Negatively is not the way I like to start reviews, but first impressions really leave a taste, whether or good or bad, in your mouth and it isn’t easy to get rid of that taste. Carlos’ about section gave me a headache when looking at it. His self description was wonderful, but the font just about did me in. The font is something that was probably a neat idea at the time, but to leave something in that font isn’t something I’d really be in favor of.
The layout is a popular one – main weblog on one side, column down one side with all the necessary links and addendums. The light gray text on a black background is a bit hard to read, and the dark blue links aren’t much easier to make out either.

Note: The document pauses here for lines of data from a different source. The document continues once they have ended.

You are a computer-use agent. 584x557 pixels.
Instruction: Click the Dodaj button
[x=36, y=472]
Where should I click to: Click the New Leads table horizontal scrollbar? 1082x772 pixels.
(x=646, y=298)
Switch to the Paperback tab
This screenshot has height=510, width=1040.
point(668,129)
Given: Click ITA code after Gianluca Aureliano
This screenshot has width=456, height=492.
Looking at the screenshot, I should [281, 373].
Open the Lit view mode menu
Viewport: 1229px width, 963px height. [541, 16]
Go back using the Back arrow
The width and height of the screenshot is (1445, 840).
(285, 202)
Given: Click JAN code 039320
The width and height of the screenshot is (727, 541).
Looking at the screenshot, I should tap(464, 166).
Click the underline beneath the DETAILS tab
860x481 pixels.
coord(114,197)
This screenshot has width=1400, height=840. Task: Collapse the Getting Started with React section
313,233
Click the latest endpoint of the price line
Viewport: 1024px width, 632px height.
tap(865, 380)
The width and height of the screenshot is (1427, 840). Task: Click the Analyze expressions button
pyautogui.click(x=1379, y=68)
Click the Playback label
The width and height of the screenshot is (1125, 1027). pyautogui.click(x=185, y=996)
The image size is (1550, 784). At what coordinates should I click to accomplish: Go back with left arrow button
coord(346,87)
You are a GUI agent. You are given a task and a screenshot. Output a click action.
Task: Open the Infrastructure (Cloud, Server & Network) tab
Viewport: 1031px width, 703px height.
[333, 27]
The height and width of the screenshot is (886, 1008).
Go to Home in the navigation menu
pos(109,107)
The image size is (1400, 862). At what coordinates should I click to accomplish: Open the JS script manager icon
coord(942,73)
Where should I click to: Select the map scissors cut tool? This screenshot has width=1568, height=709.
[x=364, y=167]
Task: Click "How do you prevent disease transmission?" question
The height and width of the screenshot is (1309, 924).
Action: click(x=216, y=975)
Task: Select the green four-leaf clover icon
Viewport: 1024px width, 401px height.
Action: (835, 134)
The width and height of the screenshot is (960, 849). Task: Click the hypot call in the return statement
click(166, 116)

I did like the different sections Carlos decided to fill the sidebar with topics like “procrastination” featuring his “directory of distractions” (which is a great name for the other links he checks out) and “diversion” (which lists recent events he’s attended). He uses multi-syllabic words to describe the things that can easily be done with four or five letters. Hey, it’s something different and I like it.
Alas, this is not The Font Review or The Layout Review, so on to the weblog.
The posts here are what I would call “different”. That’s an extremely vague description and I realize that, so I’ll do my best to elaborate.
Readers are often treated to several posts a day. They’re short and usually pertain to something other than the author’s life. Sometimes a post will be just a quote, a brief bit of poetry, and when we’re lucky, Carlos will drop an opinion or a thought into his posts. When this happens, his words are very well chosen and written.
What I ran in to the most at Mysterium were commentaries about current events or other obscure links Carlos had found somewhere on the Internet, and deemed them worth sharing with his readers. I followed several of the links, and learned something new from each of them. His posts educate you. Now while that may or may not be his goal, that’s exactly what happened.
In a small commentary about a piece of email spam he’d received promoting “getting paid for your opinions”, Carlos mentions that “if being opinionated were the road to wealth, I’d be my own Fortune 500 corporation by now”. More of his opinions would have been a great addition to this weblog. The ones he does share, as I’ve said before, are thought provoking and insightful, just very few in number.